Ma tutti pensavano al solito ladro
"Hanno rubato tante volte, da queste parti". Nel mezzo di un quartiere moderno e rassicurante nessuno vuole ammettere a se stesso che il male non venga per forza da fuori
«Hanno rubato nella casa lì dietro poche settimane fa, hanno rubato in altre due case nei mesi scorsi». I vicini di casa, ai due capi della strada chiusa dal nastro bianco-rosso dei carabinieri, non vogliono credere ad altro che a questo: una rapina in casa, un furto finito male. Pochi, raccolti in gruppetti, cercano di associare un volto al nome sentito pronunciare sottovoce dai cronisti, che cercano qualche informazione.
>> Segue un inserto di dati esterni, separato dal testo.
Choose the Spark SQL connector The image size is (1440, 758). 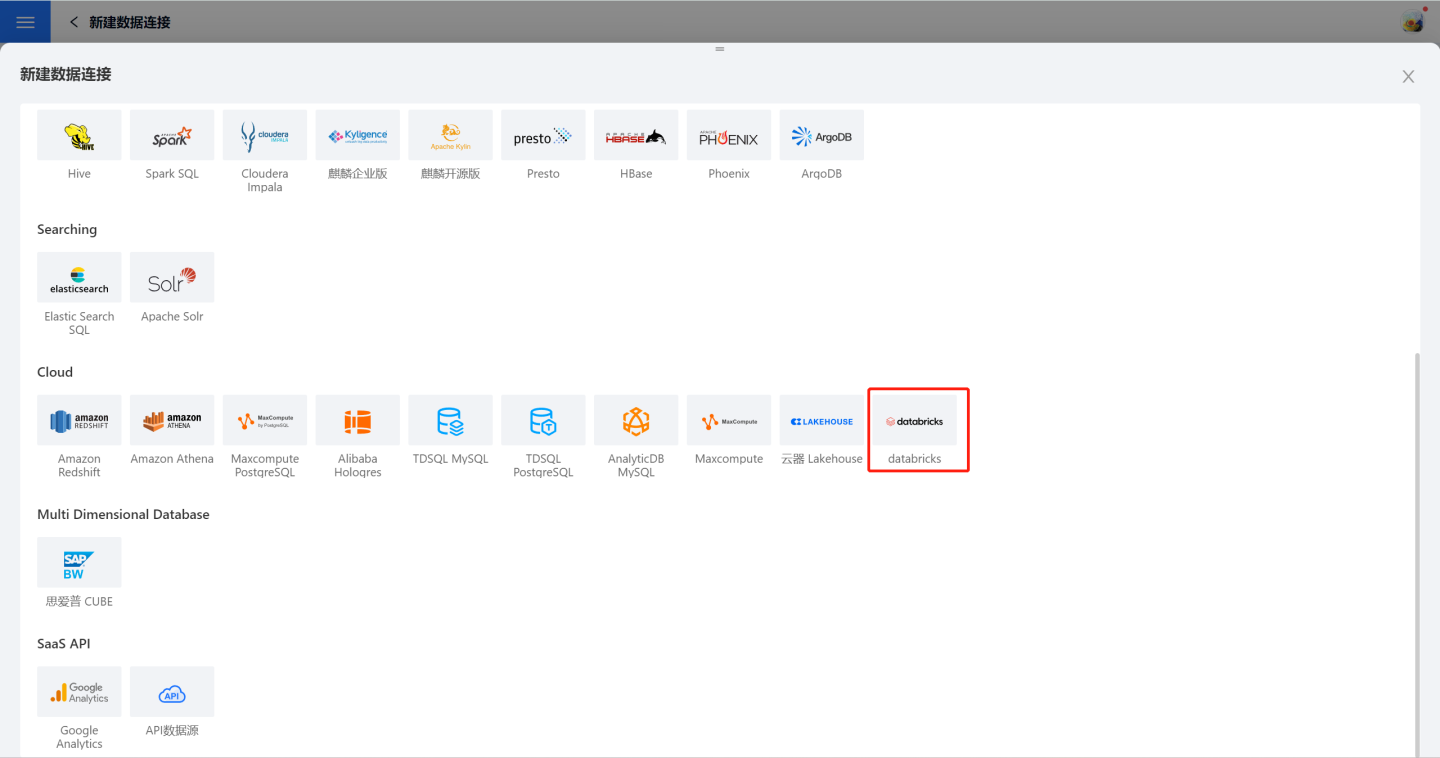tap(172, 136)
Lo ripetono più volte, senza sfiorare mai l’ipotesi che il male di quell’uccisione efferata sia da ricercare più vicino. «Un furto, ne abbiamo subiti tanti, ormai vengono anche di giorno». Senza cattiveria, i più: parlano dei ladri, ma senza insulti o maledizioni, solo qualcuno si lascia andare ad un insulto contro «gli extracomunitari». Reazione drammaticamente umana, per tener lontano il pensiero da altro.
Pochi conoscono davvero la famiglia. Qualcuno d’improvviso, mentre parla, riconosce nella mente il viso della ragazza dell’oratorio
o si ricorda di quando usciva con la bambina nel giardinetto nel mezzo del quartiere. A ben vedere i luoghi raccontano qualcosa, dei fatti che vi accadono. Via dei Faggi non è un mare di villette anni Sessanta, chiuse in una quotidianità un po’ egoista e sospettosa, come capita in tanti paesoni cresciuti troppo in fretta: le villette moderne, simili le une alle altre, affacciano sulla strada che fa quasi un anello, abbracciano il giardinetto con i giochi per i bambini, il posto dove le mamme e le nonne s’incrociano al pomeriggio, in primavera e in estate. Un luogo dove molti si conoscono appena superficialmente, ma che è fatto per essere rassicurante. Basta questo per pensare che il male venga da fuori, dai malviventi. Per non ammettere a se stessi neppure l’ipotesi che ci sia dell’altro, dietro, una persona conosciuta dalla vittima. E all’ingresso della via un cartello avverte: "Strada privata. Vietato l’ingresso".